Derived from Spanish 'mi amor' meaning 'my love,' repurposed as a given name endearment.
Miamor sits at the luminous intersection of name and endearment. It echoes the Spanish phrase mi amor — "my love" — that has graced poetry, song, and whispered conversation across the Spanish-speaking world for centuries. The fusion into a single given name transforms a declaration of feeling into an identity, the way Dolores was once "sorrows" and Esperanza was "hope" before they became simply, beautifully, names.

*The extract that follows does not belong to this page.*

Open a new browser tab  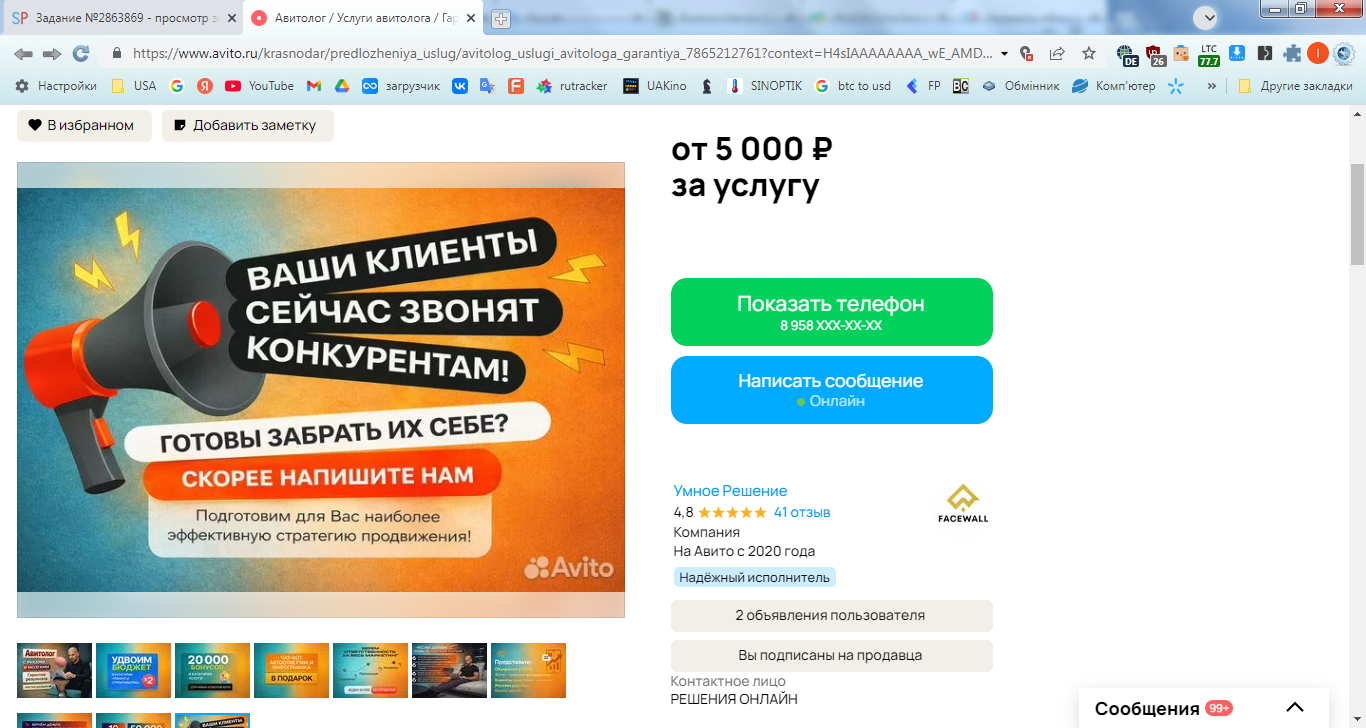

In this sense Miamor belongs to a long tradition of Latinate cultures encoding deep emotion directly into a child's name at birth. As a standalone given name, Miamor is rare and largely modern — a creative coinage that began appearing in records in the late twentieth century, likely among families who wanted something that sounded both romantic and unique. It may also be read as a blending of Mia, itself a Scandinavian and Italian diminutive of Maria, with Amor, the Latin and Spanish word for love and the name of the Roman god of love equivalent to the Greek Eros.
Under that reading, the name carries classical mythology alongside contemporary romance. Miamor appeals to parents seeking something genuinely uncommon that nonetheless feels warmly familiar on the ear. Its melodic four syllables — mee-ah-MOR — move with a natural rhythm, and its meaning is impossible to misunderstand. In a naming landscape full of invented combinations, Miamor stands out as a coinage with genuine emotional clarity: it was always going to mean "my love," no matter what language you learned first.